平成29年10月22日(日)
第32回 仏教に親しむ会
『仏画で読み解く仏さま』
講師 仏画師 安井 妙洋 氏
 時間通り浜松駅頭に現れた安井さんは、パンツ姿も颯爽と軽やかに階段を降り、笑顔で名乗られた。その言動に、描いていた「仏画師」のイメージは静から動へと変わり、歯切れのよい活発な仏画師…が刻み込まれた。

選挙と台風で鈍る出足
 衆院選挙の投票日と重なった当日。沖縄は暴風下のさなか、明日は県内に上陸かと台風予報が流れる中、朝からキャンセルの知らせが入り出席者の出足は鈍い。しかし、熱心な方々は40分前に到着。受付開始を今や遅し、と待ちかねている。
 講師の登場で会場の雰囲気は一新、気さくに前方の空いた席を詰めるよう呼びかけ、「愉しくやりましょう!」と口を添える。舞台下手に掲げられた釈迦涅槃図にも目をやり「これは珍しい構図。恐らく7年ぐらいは掛かったでしょう」と制作の大変さを述べられる。
 
 お話は、仏画の成り立ちから描き方までに及ぶ。幅広いお弟子さんを指導する立場から
「集中力が大事、周りの空気がとまる『空』の中に書く」
「基本を身につけた後は気力がモノを言う」「若者より年配者の方が『今しかない』の気迫があり、良い作品を生む」…などと実例を語り、「お好きな仏さんは?」と会場にも問いかけ、特に十一面観音は人気がありますよ、とほほ笑まれる。私も好き、と会場からの声。

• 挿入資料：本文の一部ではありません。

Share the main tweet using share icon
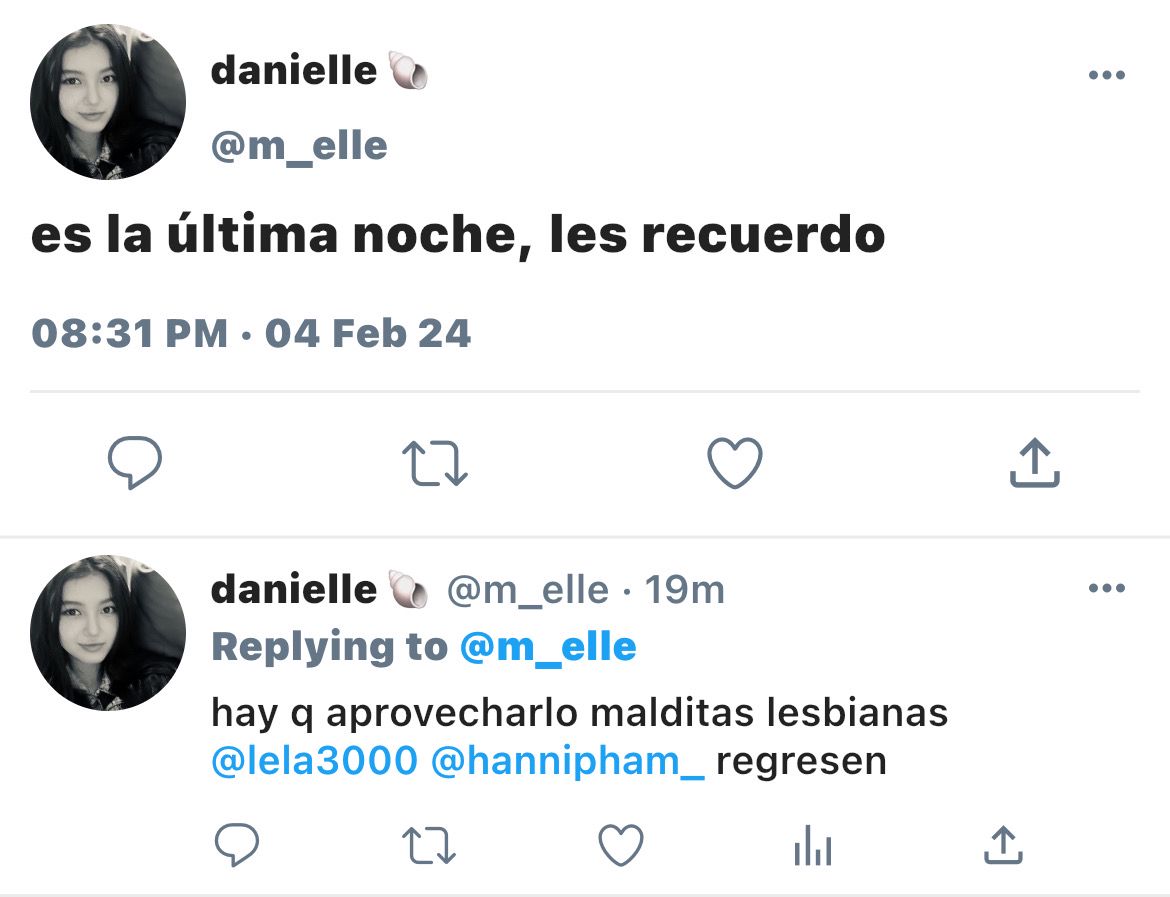 tap(1035, 463)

 「ところが…」と言葉を区切り、やさしい観音さんも線の描き方は難しく苦労…と言いつつ「微笑み掛けながら描きなさい」と教わりますが…と黒板に指や目の線を描き、示された。

涅槃経に基づいて描かれる涅槃図
 東北大震災時に流された涅槃図の話に移ると会場はいっそうの緊張に包まれた。今でも慰問活動は続けていると言われ、講師の被災地を思う気持ちの深さが伝わってきた。
 掲げた涅槃図を見やりながらお釈迦さまの生涯を踏まえ、最古の2世紀から今日に至る登場人物の変化や構成の変遷をインド、日本と比較しつつ、分かり易く解説された。
 
 お話で一貫しているのは仏教の教え…生老病死の事実であり、「自らの死は誰しも分からず自身の越えたところにある」との前提。
動けることの喜び、聞えることへの感謝をしつつ、良寛の言葉を借り「無理無駄は止せ、マメに手足のツメを切れ、喜怒哀楽を声に出せ」と日常生活の範を紹介、決して考えすぎず、やりすぎを控えて「中道の精神」を貫き通すのが良いですね、と強調された。
 そして、今日からでも出来る事として「愛語」、「和顔」を挙げ、人に役立つこと、喜ばすことの大切さを説かれた。
 結びに、ご自身で歩かれたインド・チベットでの体験を始め仏画制作のご苦労を踏まえ「枯れて死んでいくのでなく、熟れて死んでいく」ことを聞く人にも勧め、自らも強く願っていると結ばれた。 
 仏さまに親しみ、歩み寄る活動的な仏画師、がお別れ時の印象だった。恐らく当地では初めてであろう「仏画のお話」は実に得がたく有意義であった。